Why the TSS reference point vs Scale region pattern very different?

Hi I would like to ask when i do compute matrix of my chipseq data in c elegans, I use bamcoverage to normalise to input and get the signal vs input (my bin size was set to 50).
Then I use the bigwig file generated from this bamcoverage to plot against the all genes gtf file with computematrix with the bin size as 10 for TSS reference point ±2000bp, I saw a very sharp peak at TSS with plotprofile.
Then I also use computematrix to plot scale region (–regionBodyLength =2000) -a 250 -b 250 then I tried bin size of 1, 5, 50 all gives me a plot a massive board peak behind TSS and the TSS peak is much less obvious.
It is so confusing whether my protein bind TSS sharply now, anyone could tell me what cause such issue?

Hi @emilyhokning

The scaling is probably distorting the data. The computeMatrix tool has a many fine-tuning options. Right under where you set the region, there are more options to fine tune the scaling/resolution details.

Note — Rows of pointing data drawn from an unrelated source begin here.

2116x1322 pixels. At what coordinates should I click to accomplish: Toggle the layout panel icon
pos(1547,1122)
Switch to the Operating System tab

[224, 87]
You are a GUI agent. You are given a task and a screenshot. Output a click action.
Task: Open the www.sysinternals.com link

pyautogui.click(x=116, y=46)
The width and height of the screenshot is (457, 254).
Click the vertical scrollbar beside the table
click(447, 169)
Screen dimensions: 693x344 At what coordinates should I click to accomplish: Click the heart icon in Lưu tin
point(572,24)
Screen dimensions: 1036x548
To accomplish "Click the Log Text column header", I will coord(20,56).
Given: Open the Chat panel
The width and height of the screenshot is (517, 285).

After toggling to “scale-regions”, and setting a value, there are two primary scaling dimensions under Set distance up- and downstream of the given regions (toggle to “yes” to reveal the defaults). The first set describes the region size up/down to consider for scaling, and the other sets another up/down region inside that to not scale.

Experimenting with those options is probably what you are looking for to better capture the TSS peak resolution without as much distortion. So, a hybrid instead of “all or nothing” for the scaling. Shrinking (scaling) all to 2000 bases, then 2500 bases with the extensions, then focusing on a condensed 500 bases up/down is likely just too dense to capture what is revealed with the reference-point plots (4000 bases).

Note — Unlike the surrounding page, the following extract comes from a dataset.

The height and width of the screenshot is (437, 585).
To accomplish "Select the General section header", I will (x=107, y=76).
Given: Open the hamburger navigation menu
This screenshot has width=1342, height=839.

If I misunderstood something, maybe share your example history or at least some screenshots? These graphs are highly dependent on the parameters, so for each plot, also include a screenshot of the parameters used (click on the “i” icon to find these and copy/paste or screenshot the content under the “input/parameters” section, for each). We are looking for the kind of information that the tool’s Gallery exposes in their examples (plot + parameters): https://deeptools.readthedocs.io/en/latest/content/example_gallery.html#

I hope this helps!

Dear Jenn
Thanks for your reply!
So I now have some hope that my protein still peaks at TSS after knowing scale region mode is distorting the regions.
attached is the image on right is the TSS reference point plot and on left is the scale region mode, pls look at the blue curve and ignore the green one.
I would like to ask does setting the scale as higher and the up/down regions as lower will shrink and distored the image less? I’ve tried multiple values for that but still a board peak from TSS to TES.

Also does it mean the upstream and downstream regions are not shrunk but the regions from TSS to TES is shrunk?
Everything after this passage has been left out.